You can also use the alias 'latin1' instead of 'ISO-8859-1'.

In [13]:
import pandas as pd
food_info = pd.read_csv("food_info.csv", encoding = "latin1")
col_names = food_info.columns.tolist()
print(col_names)
food_info.head(3)

['NDB_No', 'Shrt_Desc', 'Water_(g)', 'Energ_Kcal', 'Protein_(g)', 'Lipid_Tot_(g)', 'Ash_(g)', 'Carbohydrt_(g)', 'Fiber_TD_(g)', 'Sugar_Tot_(g)', 'Calcium_(mg)', 'Iron_(mg)', 'Magnesium_(mg)', 'Phosphorus_(mg)', 'Potassium_(mg)', 'Sodium_(mg)', 'Zinc_(mg)', 'Copper_mg)', 'Manganese_(mg)', 'Selenium_(µg)', 'Vit_C_(mg)', 'Thiamin_(mg)', 'Riboflavin_(mg)', 'Niacin_(mg)', 'Panto_Acid_mg)', 'Vit_B6_(mg)', 'Folate_Tot_(µg)', 'Folic_Acid_(µg)', 'Food_Folate_(µg)', 'Folate_DFE_(µg)', 'Choline_Tot_ (mg)', 'Vit_B12_(µg)', 'Vit_A_IU', 'Vit_A_RAE', 'Retinol_(µg)', 'Alpha_Carot_(µg)', 'Beta_Carot_(µg)', 'Beta_Crypt_(µg)', 'Lycopene_(µg)', 'Lut+Zea_ (µg)', 'Vit_E_(mg)', 'Vit_D_µg', 'Vit_D_IU', 'Vit_K_(µg)', 'FA_Sat_(g)', 'FA_Mono_(g)', 'FA_Poly_(g)', 'Cholestrl_(mg)', 'GmWt_1', 'GmWt_Desc1', 'GmWt_2', 'GmWt_Desc2', 'Refuse_Pct']
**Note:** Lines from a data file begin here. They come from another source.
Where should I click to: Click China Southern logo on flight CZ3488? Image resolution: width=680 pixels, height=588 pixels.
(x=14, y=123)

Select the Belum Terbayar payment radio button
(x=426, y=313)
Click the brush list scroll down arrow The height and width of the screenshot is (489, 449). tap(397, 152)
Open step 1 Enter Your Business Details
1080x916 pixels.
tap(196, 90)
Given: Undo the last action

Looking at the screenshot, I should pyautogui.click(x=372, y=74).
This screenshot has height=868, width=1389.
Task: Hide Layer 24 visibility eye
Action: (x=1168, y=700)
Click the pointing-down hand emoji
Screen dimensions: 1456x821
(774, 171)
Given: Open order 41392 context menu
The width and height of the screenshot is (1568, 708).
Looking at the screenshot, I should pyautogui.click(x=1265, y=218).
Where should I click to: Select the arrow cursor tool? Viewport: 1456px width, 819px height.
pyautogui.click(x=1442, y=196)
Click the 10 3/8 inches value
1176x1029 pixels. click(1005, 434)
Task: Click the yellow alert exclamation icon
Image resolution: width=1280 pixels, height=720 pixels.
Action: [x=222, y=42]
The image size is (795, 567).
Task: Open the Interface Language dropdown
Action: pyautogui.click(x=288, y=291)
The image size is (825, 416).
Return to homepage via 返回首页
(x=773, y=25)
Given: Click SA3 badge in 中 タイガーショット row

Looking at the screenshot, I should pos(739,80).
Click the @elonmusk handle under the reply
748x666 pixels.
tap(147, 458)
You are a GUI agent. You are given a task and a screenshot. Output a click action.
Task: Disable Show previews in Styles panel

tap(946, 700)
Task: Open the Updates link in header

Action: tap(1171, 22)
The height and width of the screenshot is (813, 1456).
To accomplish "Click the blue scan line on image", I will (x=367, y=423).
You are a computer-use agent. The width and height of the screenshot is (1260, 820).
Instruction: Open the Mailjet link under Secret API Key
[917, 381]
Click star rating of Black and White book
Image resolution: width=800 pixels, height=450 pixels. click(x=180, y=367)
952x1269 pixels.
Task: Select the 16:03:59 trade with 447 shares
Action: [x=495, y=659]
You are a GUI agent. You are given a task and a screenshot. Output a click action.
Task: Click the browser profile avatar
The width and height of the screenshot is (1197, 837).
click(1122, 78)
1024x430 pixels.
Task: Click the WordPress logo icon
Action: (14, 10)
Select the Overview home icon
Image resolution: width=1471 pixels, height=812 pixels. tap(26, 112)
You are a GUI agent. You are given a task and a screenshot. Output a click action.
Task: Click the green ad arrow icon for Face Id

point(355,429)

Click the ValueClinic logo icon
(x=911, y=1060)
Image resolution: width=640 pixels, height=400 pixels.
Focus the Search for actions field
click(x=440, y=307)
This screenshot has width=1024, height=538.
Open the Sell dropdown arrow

Unnamed: 0,NDB_No,Shrt_Desc,Water_(g),Energ_Kcal,Protein_(g),Lipid_Tot_(g),Ash_(g),Carbohydrt_(g),Fiber_TD_(g),Sugar_Tot_(g),...,Vit_K_(µg),FA_Sat_(g),FA_Mono_(g),FA_Poly_(g),Cholestrl_(mg),GmWt_1,GmWt_Desc1,GmWt_2,GmWt_Desc2,Refuse_Pct
0,1001,"BUTTER,WITH SALT",15.87,717,0.85,81.11,2.11,0.06,0.0,0.06,...,7.0,51.368,21.021,3.043,215.0,5.0,"1 pat, (1"" sq, 1/3"" high)",14.2,1 tbsp,0.0
1,1002,"BUTTER,WHIPPED,W/ SALT",16.72,718,0.49,78.3,1.62,2.87,0.0,0.06,...,4.6,45.39,19.874,3.331,225.0,3.8,"1 pat, (1"" sq, 1/3"" high)",9.4,1 tbsp,0.0
2,1003,"BUTTER OIL,ANHYDROUS",0.24,876,0.28,99.48,0.0,0.0,0.0,0.0,...,8.6,61.924,28.732,3.694,256.0,12.8,1 tbsp,205.0,1 cup,0.0


## Arithmetic operations
**Instruction:**
- Divide the "Sodium_(mg)" column by 1000 to convert the values to grams, and assign the result to sodium_grams.
- Multiply the "Sugar_Tot_(g)" column by 1000 to convert to milligrams, and assign the result to sugar_milligrams.

In [14]:
sodium_grams = food_info["Sodium_(mg)"] / 1000
sugar_milligrams = food_info["Sugar_Tot_(g)"] * 1000

**Instruction:**
- Assign the number of grams of protein per gram of water ("Protein_(g)" column divided by "Water_(g)" column) to grams_of_protein_per_gram_of_water.
- Assign the total amount of calcium and iron ("Calcium_(mg)" column plus "Iron_(mg)" column) to milligrams_of_calcium_and_iron.


In [15]:
grams_of_protein_per_gram_of_water = food_info["Protein_(g)"] / food_info["Water_(g)"]
milligrams_of_calcium_and_iron = food_info["Calcium_(mg)"] + food_info["Iron_(mg)"]

**Instruction:**
- Multiply the "Protein_(g)" column by two, and assign the resulting Series to weighted_protein.
- Multiply the "Lipid_Tot_(g)" column by -0.75, and assign the resulting Series to weighted_fat.
- Add both Series objects together and assign the result to initial_rating.

In [16]:
weighted_protein = food_info["Protein_(g)"] * 2 
weighted_fat = food_info["Lipid_Tot_(g)"] * -0.75
initial_rating = weighted_protein + weighted_fat

## Normalize values
Normalize x is given as:
\begin{equation*}
\ x^1 = \frac{x-min(x)}{max(x)- min(x)}
\end{equation*}

**Instruction:**
- Normalize the values in the "Protein_(g)" column, and assign the result to normalized_protein.
- Normalize the values in the "Lipid_Tot_(g)" column, and assign the result to normalized_fat.

In [18]:
x = food_info["Protein_(g)"]
x_min = x.min()
normalized_protein = (x - x_min)/(x.max()- x_min)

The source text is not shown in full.